A ce propos, je me souviens des revendications d'élèves d'AgroParisTech, qui disaient qu'ils auraient préféré que leurs études soient des stages, puisque c'est là -disaient-ils- qu'ils apprenaient le plus.
Pour répondre métaphoriquement à ce propos, je propose de considérer la confection de sablés : j'espère que l'on me pardonnera d'être si prosaïque, en considérant que je sais au moins ce dont je parle.

Bref, restons au niveau pratique, et cherchons à faire des sablés. On trouve mille recettes, et d'autant plus que n'importe qui, aujourd'hui, fait un site et y met son "savoir". En matière de cuisine, il y a donc de tout, des amateurs, des étudiants qui valorisent des travaux, des professionnels, des institutions... Et finalement, on est bien perdu... d'autant que le nombre d'erreurs est considérable. A ce propos, on reviendra vers mon analyse des pâtes à foncer pour bien voir combien la cacophonie est assourdissante, avec des manuels... qui ne méritent pas d'être préconisés pour l'enseignement tant ils sont erronés.

Si l'on reste au niveau pratique, comment séparer le bon grain de l'ivraie ? L'expérience ? On ne pourra en faire que quelques unes, alors que la diversité des paramètres est considérable : la quantité de farine, la quantité de beurre, la quantité de sucre, la quantité d'oeuf, l'ordre d'incorporation des ingrédients, leur température, leur qualité, leur emploi, leur travail, leur cuisson... Manifestement, il y a trop de possibilités pour que les praticiens puissent s'y retrouver... sans théorie !

Or, en l'occurrence, les idées théoriques sont simples :
- de l'eau ajoutée à de la farine permet de ponter les protéines et de faire un réseau visco-élastique de "gluten"
- l'oeuf coagule à la chaleur
- le sucre permet de capter l'eau, jusqu'à défaire le réseau de gluten
- le sucre chauffé caramélise, brunit, prend du goût
- le beurre chauffé brunit (pensons au beurre noisette), parce que les protéines sont dégradées
- et quelques autres.

Muni de ce bagage théorique, on comprend que le travail de la farine avec l'eau, ou l'oeuf (puisque le blanc, c'est 90 pour cent d'eau, et le jaune 50 pour cent) produit ce réseau de gluten qui donne de la fermeté. Inversement, le travail de la farine avec le beurre permet d'éviter la formation de ce réseau, d'où une friabilité supérieure. On comprend que l'ajout de sucre contribue à la friabilité. Et l'on comprend que le chauffage peut donner du goût.

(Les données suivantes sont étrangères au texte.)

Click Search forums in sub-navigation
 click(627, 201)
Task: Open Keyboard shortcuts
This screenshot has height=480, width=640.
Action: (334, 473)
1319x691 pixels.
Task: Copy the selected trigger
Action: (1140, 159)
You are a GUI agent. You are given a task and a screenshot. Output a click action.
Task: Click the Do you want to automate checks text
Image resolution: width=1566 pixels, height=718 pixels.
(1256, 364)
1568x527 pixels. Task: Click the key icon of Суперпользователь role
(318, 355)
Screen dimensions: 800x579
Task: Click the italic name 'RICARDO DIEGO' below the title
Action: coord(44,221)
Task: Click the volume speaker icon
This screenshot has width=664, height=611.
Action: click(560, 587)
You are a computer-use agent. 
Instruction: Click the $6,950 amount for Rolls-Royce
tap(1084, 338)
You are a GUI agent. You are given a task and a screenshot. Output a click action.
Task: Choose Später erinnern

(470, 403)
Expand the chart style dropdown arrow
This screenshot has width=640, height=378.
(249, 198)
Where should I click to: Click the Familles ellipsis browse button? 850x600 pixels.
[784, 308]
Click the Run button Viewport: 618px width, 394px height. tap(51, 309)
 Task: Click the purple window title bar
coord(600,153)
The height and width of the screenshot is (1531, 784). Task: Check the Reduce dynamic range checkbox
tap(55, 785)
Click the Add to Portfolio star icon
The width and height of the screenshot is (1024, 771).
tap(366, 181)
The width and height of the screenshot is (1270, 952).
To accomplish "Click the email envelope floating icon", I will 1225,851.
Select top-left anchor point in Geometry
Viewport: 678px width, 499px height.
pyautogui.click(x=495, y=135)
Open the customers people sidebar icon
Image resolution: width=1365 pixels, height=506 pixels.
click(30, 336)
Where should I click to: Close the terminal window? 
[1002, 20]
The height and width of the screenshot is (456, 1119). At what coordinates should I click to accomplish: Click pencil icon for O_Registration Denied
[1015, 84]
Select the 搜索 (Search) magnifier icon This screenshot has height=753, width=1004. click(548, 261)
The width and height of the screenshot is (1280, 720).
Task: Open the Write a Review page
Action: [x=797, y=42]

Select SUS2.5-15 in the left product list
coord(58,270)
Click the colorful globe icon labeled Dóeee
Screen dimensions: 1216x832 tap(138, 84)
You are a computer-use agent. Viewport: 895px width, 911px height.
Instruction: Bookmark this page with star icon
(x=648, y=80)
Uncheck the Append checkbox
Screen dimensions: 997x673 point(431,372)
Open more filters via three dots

Bref, la théorie donne des possibilités d'actions rationnelles, qui, non seulement, permettent de faire le tri dans les prétentions des praticiens, mais, de surcroît, conduisent à des possibilités de choix.

Il en va de même pour les travaux de l'ingénieur. Certes,  on pourrait se limiter à savoir utiliser un appareil d'analyse (spectroscopies UV-visible, infrarouge, de résonance magnétique nucléaire, chromatographies...), mais la capacité théorique permettra de faire meilleur usage de ces équipements. Ou encore, oui, on peut savoir confectionner une émulsion, en suivant un protocole, mais la connaissance des composés tensioactifs particuliers, des effets de stabilisation ou de déstabilisation (coalescence, déplétion...) permet de mieux faire, de gérer les cas difficiles, de mieux doser.

Au fond, il y a souvent, dans ces questions, à distinguer le conducteur de voiture et le mécanicien. On peut conduire... jusqu'à ce que la voiture tombe en panne, et, là, le mécanicien - celui qui a les connaissances "théoriques", en quelque sorte, s'impose !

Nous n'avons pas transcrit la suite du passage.